Ces seuils ont été fixés par un décret du 4 avril 2003.

En résumé, si votre vaccination n’était pas obligatoire, vous devez prouver que votre dommage est grave, en plus de montrer qu’il est directement lié au vaccin et qu’il est anormal

Pour toutes victimes d’un vaccin covid-19, ce critère ne s’applique pas, quand bien même vous n’étiez pas soumis à vaccination obligatoire.

Le texte qui prévoit explicitement que toute victime d’un vaccin contre la Covid-19, même sans obligation vaccinale, bénéficie du régime d’indemnisation de l’article L. 3111-9 du Code de la santé publique, est le décret n° 2021-1059 du 7 août 2021, modifiant le décret n° 2021-699 du 1er juin 2021.

Quels sont les effets secondaires des vaccins covid-19 ?

Selon les rapports de l’Agence nationale de sécurité du médicament (ANSM), les effets indésirables les plus souvent observés après administration des vaccins contre la Covid-19 sont les suivants :

  • Douleurs au point d’injection, fatigue, fièvre modérée, céphalées, frissons, douleurs musculaires ou articulaires.

Ces symptômes sont transitoires, apparaissent dans les 24 à 48 heures, et sont largement documentés par les rapports hebdomadaires de pharmacovigilance.

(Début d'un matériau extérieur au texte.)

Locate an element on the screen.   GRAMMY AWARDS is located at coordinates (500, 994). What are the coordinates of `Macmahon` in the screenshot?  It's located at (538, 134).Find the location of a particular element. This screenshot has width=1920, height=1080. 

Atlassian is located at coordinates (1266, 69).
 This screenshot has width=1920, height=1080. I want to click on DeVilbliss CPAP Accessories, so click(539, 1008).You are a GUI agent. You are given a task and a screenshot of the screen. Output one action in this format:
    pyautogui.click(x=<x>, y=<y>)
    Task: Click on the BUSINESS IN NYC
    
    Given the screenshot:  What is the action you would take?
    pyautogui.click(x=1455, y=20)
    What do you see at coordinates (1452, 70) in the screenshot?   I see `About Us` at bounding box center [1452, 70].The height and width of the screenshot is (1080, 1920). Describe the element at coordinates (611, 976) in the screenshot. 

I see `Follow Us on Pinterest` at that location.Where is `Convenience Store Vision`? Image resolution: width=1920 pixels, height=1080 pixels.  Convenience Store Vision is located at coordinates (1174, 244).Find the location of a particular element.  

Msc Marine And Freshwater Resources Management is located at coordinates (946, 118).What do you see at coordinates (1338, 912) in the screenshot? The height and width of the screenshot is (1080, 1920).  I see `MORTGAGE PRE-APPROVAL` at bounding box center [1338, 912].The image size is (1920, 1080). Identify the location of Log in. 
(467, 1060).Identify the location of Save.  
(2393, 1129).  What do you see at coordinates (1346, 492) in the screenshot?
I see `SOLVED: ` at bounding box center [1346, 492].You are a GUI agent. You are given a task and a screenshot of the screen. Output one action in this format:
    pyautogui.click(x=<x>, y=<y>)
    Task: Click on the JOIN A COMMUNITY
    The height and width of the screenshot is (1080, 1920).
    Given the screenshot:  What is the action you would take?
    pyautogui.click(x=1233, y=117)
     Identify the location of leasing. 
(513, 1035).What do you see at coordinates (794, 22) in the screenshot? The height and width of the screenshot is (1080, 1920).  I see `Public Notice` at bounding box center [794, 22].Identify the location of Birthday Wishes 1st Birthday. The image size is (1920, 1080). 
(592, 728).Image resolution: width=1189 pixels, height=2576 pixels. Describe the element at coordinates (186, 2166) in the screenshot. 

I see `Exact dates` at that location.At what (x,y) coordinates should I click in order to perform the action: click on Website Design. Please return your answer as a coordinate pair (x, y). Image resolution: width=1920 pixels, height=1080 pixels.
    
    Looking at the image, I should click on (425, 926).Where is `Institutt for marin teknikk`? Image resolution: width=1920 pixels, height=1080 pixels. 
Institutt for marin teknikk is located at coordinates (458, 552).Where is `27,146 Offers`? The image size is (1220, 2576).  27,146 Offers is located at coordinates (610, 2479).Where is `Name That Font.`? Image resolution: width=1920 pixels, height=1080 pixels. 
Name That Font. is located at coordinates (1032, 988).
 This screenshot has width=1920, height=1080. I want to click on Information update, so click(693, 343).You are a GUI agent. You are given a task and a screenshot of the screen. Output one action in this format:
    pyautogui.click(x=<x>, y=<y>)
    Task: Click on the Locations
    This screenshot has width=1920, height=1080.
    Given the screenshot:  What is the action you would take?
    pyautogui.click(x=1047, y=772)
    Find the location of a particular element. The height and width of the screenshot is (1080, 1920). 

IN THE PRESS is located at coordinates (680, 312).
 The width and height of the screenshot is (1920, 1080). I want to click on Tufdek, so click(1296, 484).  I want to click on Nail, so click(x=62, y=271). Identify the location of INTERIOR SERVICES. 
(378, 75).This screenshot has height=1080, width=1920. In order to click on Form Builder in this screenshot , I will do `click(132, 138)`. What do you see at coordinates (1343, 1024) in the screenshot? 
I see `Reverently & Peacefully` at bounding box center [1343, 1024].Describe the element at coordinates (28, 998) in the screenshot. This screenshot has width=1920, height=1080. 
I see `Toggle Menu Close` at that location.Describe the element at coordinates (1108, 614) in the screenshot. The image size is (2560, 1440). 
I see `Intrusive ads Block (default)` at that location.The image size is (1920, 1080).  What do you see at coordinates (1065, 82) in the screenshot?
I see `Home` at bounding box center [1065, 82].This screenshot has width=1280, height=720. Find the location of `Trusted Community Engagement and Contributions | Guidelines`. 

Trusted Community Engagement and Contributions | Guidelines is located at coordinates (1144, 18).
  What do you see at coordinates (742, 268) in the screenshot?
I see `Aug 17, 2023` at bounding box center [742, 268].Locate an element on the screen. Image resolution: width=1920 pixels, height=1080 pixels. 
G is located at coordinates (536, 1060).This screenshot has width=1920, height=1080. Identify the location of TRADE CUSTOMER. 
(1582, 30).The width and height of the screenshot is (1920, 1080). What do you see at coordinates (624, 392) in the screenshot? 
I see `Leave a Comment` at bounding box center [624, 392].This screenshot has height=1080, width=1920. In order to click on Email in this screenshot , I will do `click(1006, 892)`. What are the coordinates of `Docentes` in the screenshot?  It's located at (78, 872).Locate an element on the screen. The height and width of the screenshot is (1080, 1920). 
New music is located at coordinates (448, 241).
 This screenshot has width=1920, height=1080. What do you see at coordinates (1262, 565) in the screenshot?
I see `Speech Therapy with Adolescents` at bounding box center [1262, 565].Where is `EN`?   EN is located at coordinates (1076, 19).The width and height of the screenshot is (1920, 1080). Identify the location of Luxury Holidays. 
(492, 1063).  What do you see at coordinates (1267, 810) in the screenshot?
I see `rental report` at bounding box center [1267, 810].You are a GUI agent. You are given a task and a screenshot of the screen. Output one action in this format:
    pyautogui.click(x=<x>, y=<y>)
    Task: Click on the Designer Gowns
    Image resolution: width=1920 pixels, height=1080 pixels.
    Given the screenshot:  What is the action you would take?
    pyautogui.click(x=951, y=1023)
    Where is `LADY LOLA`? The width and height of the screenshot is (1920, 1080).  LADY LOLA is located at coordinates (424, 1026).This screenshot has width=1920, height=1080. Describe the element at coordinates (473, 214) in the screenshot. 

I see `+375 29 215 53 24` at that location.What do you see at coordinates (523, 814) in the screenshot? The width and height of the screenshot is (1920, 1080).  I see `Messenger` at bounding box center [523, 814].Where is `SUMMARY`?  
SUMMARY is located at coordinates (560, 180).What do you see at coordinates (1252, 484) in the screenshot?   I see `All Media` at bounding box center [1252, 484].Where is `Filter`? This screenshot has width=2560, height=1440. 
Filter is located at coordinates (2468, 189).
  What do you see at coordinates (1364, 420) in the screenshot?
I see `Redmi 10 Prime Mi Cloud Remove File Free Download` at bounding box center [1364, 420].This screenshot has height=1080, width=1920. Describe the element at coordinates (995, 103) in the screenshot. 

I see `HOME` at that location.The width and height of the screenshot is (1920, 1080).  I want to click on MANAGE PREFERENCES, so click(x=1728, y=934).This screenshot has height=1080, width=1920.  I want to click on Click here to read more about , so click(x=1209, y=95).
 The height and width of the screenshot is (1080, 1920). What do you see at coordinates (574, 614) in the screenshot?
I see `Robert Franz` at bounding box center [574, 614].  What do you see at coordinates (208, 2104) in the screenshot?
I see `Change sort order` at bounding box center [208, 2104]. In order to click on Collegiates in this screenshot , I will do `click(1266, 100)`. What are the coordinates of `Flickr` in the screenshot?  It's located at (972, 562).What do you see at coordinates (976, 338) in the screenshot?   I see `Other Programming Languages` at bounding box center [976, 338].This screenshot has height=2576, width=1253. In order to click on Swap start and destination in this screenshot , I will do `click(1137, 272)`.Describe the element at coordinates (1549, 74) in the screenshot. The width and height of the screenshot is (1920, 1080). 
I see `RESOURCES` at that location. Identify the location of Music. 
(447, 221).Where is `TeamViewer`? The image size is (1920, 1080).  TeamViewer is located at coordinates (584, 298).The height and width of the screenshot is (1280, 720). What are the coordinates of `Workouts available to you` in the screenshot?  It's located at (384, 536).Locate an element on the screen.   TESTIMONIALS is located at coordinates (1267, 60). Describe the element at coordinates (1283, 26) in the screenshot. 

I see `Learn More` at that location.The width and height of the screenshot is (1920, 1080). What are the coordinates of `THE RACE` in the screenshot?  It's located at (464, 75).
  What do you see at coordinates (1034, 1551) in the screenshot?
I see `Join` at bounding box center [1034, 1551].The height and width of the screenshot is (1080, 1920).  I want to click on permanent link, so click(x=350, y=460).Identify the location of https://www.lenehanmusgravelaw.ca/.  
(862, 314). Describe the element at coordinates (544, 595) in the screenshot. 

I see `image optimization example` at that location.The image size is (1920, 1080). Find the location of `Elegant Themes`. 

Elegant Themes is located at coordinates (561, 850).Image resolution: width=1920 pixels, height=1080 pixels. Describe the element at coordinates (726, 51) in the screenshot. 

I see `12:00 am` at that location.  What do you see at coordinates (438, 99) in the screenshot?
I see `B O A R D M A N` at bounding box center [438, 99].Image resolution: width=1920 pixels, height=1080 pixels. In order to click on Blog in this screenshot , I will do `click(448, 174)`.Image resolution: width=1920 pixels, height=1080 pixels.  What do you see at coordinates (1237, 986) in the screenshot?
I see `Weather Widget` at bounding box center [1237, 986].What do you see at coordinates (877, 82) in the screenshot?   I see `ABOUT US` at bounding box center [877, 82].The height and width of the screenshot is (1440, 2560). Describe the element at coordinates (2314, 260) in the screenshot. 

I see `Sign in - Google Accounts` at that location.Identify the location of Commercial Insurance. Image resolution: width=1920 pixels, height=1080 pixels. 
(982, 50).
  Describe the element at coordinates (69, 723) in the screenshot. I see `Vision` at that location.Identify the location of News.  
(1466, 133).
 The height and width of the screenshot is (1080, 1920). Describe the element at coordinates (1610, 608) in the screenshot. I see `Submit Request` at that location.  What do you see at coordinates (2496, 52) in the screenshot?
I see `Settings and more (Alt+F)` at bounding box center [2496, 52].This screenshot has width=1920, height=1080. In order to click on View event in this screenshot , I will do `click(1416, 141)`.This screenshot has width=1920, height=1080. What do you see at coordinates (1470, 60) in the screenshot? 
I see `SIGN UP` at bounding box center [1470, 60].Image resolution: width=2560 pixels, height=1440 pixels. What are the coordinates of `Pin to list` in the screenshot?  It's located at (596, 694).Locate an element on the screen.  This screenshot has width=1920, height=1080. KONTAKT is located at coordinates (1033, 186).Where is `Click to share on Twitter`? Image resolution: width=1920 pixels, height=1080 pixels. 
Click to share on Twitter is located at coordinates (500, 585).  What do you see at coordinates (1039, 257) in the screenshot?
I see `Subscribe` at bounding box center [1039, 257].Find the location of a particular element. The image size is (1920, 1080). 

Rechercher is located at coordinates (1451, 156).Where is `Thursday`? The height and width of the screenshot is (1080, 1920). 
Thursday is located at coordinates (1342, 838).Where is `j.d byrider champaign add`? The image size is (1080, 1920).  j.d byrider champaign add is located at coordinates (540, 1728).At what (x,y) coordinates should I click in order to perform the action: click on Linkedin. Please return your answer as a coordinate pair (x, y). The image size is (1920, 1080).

Certains effets, moins fréquents mais reconnus officiellement, justifient une vigilance accrue :

  • Myocardites et péricardites : principalement chez les hommes jeunes, notamment après les vaccins à ARNm (Comirnaty/Pfizer, Spikevax/Moderna). Confirmé par l’ANSM et l’EMA.
  • Thromboses atypiques associées à une thrombopénie : observées après le vaccin AstraZeneca (Vaxzevria), surtout chez les femmes jeunes【source : EMA, PRAC 2021】.
  • Troubles menstruels : signalés dès 2021, puis confirmés par plusieurs centres régionaux de pharmacovigilance. Longtemps non reconnus, ils sont désormais pris en compte dans le suivi ANSM【source : OPECST, rapport 2022】.

En outre des AVC ischémiques ou hémorragiques ont été signalés, principalement après les vaccins à vecteur viral (AstraZeneca/Vaxzevria et Janssen). La documentation scientifique évoque des  cas de thromboses veineuses cérébrales associées à une thrombopénie.

Ces évènements ont été intégrés dans les suivis de pharmacovigilance et reconnus comme effets indésirables rares mais graves par l’EMA et l’ANSM, notamment dans les bulletins de sécurité publiés en 2021-2022.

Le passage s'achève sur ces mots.